◆ Exercise instructions:
Swap "Saturday" for "Friday" and write out the hunting forum thread from "I haven't been" to "Hot!! Every year!".

I haven't been to our club in centralhatchee since opening weekend, I'm headed down Saturday morning.


----------



## Dustin Pate

broach0018 said:


> Yes sir!! Thanksgiving week is when it's Hot!! Every year!



Yep. I have seen it get good around this time (20-21) on very cold years. Other than that the last weekend of November and first week of December is go time.


----------



## JM52388

1 lonely doe seen this morning. Got card from cam on scrape and scrape has grew about 2 ft in diameter since sunday!


----------



## Pseman17

JM52388 said:


> 1 lonely doe seen this morning. Got card from cam on scrape and scrape has grew about 2 ft in diameter since sunday!



Was there any pics on it


----------



## JM52388

The battery was dead when this morning but sunday morning it was fully charged! Dont know what happened! Had 1 pic of this 7 looks like he may have been a 8 but broke one.


----------



## Ehampt

nice mass!

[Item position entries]
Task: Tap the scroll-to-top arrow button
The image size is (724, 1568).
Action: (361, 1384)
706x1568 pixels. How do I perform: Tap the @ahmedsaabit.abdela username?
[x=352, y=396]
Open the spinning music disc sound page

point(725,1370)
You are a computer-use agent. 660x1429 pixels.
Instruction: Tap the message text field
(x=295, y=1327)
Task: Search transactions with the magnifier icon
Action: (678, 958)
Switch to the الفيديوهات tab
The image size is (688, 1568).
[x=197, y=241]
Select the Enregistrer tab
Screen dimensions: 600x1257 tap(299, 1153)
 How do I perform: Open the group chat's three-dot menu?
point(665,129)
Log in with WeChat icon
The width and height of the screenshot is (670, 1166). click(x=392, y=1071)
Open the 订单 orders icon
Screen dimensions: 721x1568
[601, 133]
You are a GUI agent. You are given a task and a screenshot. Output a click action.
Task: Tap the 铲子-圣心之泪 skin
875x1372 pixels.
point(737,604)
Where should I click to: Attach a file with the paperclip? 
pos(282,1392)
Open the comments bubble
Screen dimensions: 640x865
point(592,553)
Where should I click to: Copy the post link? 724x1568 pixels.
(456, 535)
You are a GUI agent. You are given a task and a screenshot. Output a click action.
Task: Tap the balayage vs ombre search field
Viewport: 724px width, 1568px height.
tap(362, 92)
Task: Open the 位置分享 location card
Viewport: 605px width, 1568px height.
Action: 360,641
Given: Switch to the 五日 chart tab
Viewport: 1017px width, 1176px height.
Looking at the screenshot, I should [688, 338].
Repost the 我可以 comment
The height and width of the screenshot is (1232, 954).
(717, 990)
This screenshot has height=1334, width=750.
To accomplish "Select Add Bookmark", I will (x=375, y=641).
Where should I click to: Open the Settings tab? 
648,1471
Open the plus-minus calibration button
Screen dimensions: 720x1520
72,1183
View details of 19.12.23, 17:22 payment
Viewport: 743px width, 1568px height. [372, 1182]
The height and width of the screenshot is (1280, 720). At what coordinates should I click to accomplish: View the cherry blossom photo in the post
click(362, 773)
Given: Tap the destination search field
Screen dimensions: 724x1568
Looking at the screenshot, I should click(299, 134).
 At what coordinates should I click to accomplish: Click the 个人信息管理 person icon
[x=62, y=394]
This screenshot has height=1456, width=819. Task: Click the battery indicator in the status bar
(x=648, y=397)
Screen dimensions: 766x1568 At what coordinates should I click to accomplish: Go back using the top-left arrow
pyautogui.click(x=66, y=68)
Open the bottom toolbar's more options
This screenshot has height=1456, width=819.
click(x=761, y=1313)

◆ Task answer:
I haven't been to our club in centralhatchee since opening weekend, I'm headed down Friday morning.


----------



## Dustin Pate

broach0018 said:


> Yes sir!! Thanksgiving week is when it's Hot!! Every year!